Extracted data entries
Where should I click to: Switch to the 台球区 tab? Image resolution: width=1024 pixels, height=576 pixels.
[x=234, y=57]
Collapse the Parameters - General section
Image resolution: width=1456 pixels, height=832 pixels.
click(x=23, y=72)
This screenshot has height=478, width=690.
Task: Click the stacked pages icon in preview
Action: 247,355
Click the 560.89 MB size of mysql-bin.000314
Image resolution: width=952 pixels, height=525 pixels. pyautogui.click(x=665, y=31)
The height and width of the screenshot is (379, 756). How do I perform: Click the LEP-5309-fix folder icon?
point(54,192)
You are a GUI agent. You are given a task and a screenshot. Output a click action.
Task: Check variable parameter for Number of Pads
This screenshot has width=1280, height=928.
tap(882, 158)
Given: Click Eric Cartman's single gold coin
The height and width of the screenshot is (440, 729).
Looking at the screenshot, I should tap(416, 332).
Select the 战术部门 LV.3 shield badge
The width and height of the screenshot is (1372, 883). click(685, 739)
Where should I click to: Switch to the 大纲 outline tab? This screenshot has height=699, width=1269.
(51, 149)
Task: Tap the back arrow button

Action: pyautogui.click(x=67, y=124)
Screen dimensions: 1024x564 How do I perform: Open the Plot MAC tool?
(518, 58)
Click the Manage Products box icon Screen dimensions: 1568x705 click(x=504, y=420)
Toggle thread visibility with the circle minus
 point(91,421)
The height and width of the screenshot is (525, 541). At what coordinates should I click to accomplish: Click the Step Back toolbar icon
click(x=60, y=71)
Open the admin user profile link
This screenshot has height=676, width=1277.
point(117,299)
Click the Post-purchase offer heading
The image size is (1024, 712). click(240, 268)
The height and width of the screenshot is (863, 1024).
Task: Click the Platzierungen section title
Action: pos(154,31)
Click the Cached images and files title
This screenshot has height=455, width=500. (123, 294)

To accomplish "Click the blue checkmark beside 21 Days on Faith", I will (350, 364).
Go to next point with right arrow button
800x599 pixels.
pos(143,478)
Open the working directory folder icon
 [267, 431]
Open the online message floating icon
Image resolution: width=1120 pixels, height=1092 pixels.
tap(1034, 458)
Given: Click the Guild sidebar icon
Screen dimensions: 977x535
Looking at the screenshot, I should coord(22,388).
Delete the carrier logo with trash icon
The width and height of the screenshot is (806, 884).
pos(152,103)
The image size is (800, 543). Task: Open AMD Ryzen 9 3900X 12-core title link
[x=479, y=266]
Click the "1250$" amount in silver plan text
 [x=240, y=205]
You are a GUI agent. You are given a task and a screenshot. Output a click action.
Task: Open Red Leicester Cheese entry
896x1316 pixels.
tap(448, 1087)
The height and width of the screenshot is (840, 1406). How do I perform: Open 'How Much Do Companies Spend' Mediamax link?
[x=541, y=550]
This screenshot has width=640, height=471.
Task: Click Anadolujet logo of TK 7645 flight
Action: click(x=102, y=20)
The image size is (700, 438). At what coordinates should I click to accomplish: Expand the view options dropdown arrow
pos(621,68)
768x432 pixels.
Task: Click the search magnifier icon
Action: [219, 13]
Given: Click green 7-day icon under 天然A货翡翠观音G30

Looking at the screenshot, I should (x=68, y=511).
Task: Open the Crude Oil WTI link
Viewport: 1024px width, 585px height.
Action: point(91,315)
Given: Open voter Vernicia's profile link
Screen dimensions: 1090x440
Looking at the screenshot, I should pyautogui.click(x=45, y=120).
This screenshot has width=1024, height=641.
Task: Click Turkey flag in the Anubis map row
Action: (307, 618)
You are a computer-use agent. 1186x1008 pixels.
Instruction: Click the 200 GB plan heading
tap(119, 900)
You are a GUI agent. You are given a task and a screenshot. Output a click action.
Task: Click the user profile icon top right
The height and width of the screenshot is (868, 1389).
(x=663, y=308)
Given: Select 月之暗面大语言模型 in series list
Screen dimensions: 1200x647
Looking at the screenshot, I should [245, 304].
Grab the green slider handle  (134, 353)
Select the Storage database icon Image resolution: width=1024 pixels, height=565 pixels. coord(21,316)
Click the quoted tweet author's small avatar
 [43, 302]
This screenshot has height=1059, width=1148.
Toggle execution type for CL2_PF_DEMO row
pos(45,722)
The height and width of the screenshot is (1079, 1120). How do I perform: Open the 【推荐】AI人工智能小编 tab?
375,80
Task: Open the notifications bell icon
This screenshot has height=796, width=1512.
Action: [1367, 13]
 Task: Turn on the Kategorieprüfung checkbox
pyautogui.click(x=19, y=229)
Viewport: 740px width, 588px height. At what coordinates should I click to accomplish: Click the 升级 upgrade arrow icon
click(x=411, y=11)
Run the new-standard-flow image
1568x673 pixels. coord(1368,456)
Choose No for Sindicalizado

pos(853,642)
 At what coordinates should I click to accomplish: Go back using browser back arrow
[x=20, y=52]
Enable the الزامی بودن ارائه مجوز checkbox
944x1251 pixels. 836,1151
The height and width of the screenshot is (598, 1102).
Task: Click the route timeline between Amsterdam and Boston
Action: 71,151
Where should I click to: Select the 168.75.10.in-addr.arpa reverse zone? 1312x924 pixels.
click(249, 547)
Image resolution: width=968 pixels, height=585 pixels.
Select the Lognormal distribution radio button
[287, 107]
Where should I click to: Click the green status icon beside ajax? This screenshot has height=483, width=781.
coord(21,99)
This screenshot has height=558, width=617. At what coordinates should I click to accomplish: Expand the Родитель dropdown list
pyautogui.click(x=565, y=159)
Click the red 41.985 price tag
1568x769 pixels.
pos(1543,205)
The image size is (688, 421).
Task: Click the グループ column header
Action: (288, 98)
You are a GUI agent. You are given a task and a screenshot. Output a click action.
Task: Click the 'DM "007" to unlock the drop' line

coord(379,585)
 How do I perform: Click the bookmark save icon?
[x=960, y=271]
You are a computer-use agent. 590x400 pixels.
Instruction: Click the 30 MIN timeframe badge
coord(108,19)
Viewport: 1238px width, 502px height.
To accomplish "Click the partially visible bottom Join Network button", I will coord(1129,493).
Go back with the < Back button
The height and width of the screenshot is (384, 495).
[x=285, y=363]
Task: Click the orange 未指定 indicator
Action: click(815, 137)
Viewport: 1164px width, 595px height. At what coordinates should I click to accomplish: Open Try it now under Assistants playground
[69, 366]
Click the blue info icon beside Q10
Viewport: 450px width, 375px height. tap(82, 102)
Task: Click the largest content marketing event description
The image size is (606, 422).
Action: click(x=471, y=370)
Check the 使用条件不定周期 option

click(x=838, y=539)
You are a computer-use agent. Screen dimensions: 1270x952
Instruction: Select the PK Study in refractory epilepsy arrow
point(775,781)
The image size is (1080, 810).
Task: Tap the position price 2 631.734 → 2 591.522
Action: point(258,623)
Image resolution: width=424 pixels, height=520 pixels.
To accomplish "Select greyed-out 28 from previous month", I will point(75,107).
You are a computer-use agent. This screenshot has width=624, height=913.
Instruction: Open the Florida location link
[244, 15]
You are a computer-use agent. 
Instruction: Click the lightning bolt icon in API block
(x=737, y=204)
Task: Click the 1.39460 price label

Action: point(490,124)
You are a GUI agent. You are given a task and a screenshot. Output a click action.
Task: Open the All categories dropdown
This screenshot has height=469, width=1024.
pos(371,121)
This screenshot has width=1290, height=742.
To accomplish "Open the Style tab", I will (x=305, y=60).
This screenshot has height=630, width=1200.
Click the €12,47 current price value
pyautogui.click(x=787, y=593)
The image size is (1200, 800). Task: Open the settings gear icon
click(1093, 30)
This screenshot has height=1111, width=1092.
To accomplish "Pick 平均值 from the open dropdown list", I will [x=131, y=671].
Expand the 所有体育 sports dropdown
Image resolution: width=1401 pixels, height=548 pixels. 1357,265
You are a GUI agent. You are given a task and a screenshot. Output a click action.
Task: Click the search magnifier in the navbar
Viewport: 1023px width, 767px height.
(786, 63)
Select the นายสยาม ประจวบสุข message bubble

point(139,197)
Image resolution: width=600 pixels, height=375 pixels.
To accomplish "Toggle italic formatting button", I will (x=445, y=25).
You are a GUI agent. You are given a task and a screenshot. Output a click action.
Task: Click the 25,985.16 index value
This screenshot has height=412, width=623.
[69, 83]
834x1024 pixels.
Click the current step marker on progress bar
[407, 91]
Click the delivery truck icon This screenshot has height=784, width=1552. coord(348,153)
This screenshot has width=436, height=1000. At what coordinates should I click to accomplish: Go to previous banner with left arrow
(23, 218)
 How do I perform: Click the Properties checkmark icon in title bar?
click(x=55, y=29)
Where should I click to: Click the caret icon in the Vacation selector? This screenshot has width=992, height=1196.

WHAT IS REQUIRED: All lines above containing the string "from": copy each one.

RESPONSE:
To accomplish "Select greyed-out 28 from previous month", I will point(75,107).
To accomplish "Pick 平均值 from the open dropdown list", I will [x=131, y=671].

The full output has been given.